Question
FortiSIEM account locked due to excessive login failures
Hi Community,
Recently our FortiSIEM is flooded every 2 seconds with "System user account locked due to excessive login failures" by user SYSTEM(su). Which generates an Incident that locks out the user...

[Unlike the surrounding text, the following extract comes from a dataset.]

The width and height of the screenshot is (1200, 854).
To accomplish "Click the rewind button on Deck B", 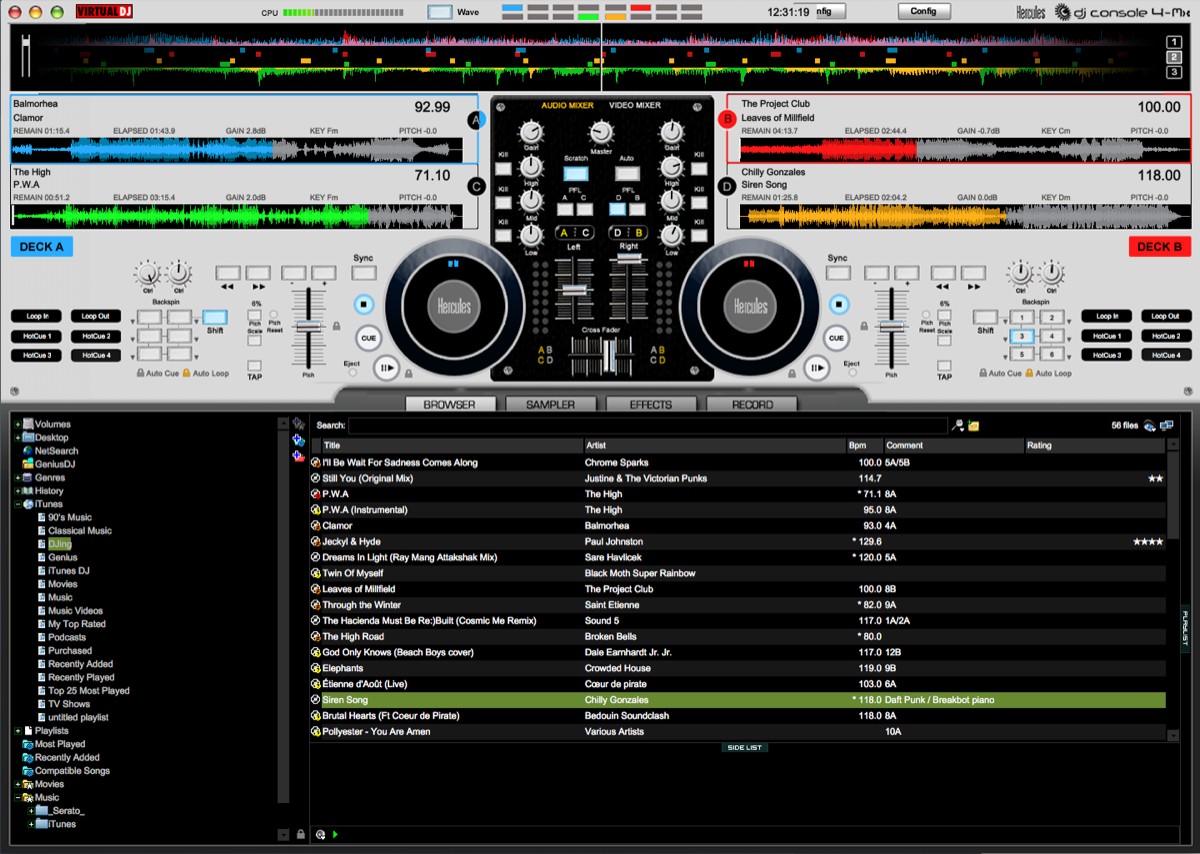I will pos(943,272).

The Short Process Name is AppServer but the remarkable thing is, that the request comes from it's own IP address (=192.168.1.1):
[root@FortiSIEM logs]# tail -f /var/log/httpd/ssl_request_log | grep 192.168.1.1 192.168.1.1 - - [28/Feb/2025:15:07:17 +0100] "GET /phoenix HTTP/1.1" 301 180 "-" "-" 192.168.1.1 - - [28/Feb/2025:15:07:17 +0100] "GET /phoenix/ HTTP/1.1" 302 190 "-" "-" 192.168.1.1 - - [28/Feb/2025:15:07:17 +0100] "GET /phoenix/login.html HTTP/1.1" 200 2025 "-" "-" 192.168.1.1 - - [28/Feb/2025:15:07:18 +0100] "GET /phoenix/rest/sync/task?custId=1&agentId=1&time=1740751638&phProcessName=phMonitorSupervisor HTTP/1.1" 200 112 "-" "-" 192.168.1.1 - - [28/Feb/2025:15:07:19 +0100] "GET /phoenix HTTP/1.1" 301 180 "-" "-" 192.168.1.1 - - [28/Feb/2025:15:07:19 +0100] "GET /phoenix/ HTTP/1.1" 302 190 "-" "-" 192.168.1.1 - - [28/Feb/2025:15:07:19 +0100] "GET /phoenix/login.html HTTP/1.1" 200 2025 "-" "-" 192.168.1.1 - - [28/Feb/2025:15:07:21 +0100] "GET /phoenix HTTP/1.1" 301 180 "-" "-" 192.168.1.1 - - [28/Feb/2025:15:07:21 +0100] "GET /phoenix/ HTTP/1.1" 302 190 "-" "-" 192.168.1.1 - - [28/Feb/2025:15:07:21 +0100] "GET /phoenix/login.html HTTP/1.1" 200 2025 "-" "-"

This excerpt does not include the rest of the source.